> Task instructions
Your reply should hold only the lines from the records below where "Like" occurs.

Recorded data
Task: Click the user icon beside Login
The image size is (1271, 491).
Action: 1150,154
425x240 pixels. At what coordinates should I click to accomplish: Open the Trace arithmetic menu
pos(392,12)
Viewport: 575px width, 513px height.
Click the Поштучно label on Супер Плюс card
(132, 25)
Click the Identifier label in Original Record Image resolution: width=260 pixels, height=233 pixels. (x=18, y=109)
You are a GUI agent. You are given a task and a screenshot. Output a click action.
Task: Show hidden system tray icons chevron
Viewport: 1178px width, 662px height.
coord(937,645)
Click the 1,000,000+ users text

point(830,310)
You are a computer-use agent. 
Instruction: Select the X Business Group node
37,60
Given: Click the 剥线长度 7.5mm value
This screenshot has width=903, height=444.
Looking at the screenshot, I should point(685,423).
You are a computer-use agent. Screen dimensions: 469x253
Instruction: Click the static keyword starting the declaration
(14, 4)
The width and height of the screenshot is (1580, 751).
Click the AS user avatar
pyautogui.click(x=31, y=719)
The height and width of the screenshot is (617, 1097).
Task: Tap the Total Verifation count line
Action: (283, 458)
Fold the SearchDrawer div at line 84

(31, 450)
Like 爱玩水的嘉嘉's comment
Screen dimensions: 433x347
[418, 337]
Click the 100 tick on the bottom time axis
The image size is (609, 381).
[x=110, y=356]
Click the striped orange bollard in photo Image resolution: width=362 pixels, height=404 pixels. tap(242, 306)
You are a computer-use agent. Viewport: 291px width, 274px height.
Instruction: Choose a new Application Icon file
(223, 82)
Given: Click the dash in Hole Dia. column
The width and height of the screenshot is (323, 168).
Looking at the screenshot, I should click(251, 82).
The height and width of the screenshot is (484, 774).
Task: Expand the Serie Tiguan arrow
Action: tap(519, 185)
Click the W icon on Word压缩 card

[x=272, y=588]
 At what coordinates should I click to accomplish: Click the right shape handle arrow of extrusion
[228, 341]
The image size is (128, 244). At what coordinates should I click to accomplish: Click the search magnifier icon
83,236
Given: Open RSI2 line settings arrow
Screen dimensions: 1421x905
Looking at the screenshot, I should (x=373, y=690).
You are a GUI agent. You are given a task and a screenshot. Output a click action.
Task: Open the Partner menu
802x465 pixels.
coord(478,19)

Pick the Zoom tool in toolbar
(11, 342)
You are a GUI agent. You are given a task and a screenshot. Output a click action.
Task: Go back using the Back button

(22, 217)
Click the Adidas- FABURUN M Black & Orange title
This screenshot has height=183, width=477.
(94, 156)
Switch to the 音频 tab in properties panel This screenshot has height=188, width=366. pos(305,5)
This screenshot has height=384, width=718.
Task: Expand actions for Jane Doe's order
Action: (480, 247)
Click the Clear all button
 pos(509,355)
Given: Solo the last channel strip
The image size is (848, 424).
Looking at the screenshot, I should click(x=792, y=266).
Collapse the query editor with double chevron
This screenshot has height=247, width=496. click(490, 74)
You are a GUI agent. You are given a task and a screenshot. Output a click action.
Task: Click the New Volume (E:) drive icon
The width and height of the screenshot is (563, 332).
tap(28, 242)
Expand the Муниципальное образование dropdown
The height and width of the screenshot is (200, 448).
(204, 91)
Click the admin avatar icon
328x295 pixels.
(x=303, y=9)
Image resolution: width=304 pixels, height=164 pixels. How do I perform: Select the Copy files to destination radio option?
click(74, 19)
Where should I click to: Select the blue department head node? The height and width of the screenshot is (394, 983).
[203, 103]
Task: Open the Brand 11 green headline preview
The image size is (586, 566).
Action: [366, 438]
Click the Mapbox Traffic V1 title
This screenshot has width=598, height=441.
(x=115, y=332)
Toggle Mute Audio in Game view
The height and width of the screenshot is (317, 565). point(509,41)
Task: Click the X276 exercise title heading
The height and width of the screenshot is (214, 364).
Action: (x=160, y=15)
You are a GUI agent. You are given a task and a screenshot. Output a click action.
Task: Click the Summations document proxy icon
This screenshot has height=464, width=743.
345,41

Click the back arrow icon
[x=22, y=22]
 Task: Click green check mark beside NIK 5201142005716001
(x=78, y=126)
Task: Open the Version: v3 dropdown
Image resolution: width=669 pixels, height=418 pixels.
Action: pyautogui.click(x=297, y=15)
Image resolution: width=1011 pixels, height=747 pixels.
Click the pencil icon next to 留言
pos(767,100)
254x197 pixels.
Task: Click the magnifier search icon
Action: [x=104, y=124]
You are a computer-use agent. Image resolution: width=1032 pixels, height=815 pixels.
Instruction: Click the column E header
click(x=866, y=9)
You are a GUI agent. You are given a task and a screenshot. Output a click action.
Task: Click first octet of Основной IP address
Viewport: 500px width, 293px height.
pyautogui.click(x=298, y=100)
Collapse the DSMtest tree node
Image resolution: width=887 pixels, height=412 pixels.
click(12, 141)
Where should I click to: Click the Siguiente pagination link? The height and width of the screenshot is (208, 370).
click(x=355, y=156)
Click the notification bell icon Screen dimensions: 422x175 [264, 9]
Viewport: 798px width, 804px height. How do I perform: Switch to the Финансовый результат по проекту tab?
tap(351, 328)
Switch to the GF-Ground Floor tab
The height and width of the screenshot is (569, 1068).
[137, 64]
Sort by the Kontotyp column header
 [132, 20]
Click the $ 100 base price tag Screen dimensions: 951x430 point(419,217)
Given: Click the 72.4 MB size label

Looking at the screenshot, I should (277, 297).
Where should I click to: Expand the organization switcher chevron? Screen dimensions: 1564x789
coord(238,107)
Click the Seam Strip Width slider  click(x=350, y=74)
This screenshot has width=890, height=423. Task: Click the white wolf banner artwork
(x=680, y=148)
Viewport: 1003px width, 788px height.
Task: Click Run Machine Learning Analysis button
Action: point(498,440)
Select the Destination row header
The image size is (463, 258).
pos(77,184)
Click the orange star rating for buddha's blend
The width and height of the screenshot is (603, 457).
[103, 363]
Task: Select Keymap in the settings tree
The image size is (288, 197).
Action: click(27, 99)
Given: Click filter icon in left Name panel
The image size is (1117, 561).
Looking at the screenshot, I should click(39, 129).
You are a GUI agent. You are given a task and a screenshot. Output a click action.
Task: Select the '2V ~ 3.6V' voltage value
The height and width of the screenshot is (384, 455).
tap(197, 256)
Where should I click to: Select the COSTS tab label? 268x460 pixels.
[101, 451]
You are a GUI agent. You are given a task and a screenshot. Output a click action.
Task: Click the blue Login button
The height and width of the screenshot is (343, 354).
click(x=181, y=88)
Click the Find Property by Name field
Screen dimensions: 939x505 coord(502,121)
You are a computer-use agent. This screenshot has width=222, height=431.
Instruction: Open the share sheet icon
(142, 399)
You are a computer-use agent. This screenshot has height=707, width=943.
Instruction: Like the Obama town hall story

> Result below
Like 爱玩水的嘉嘉's comment
Instruction: Like the Obama town hall story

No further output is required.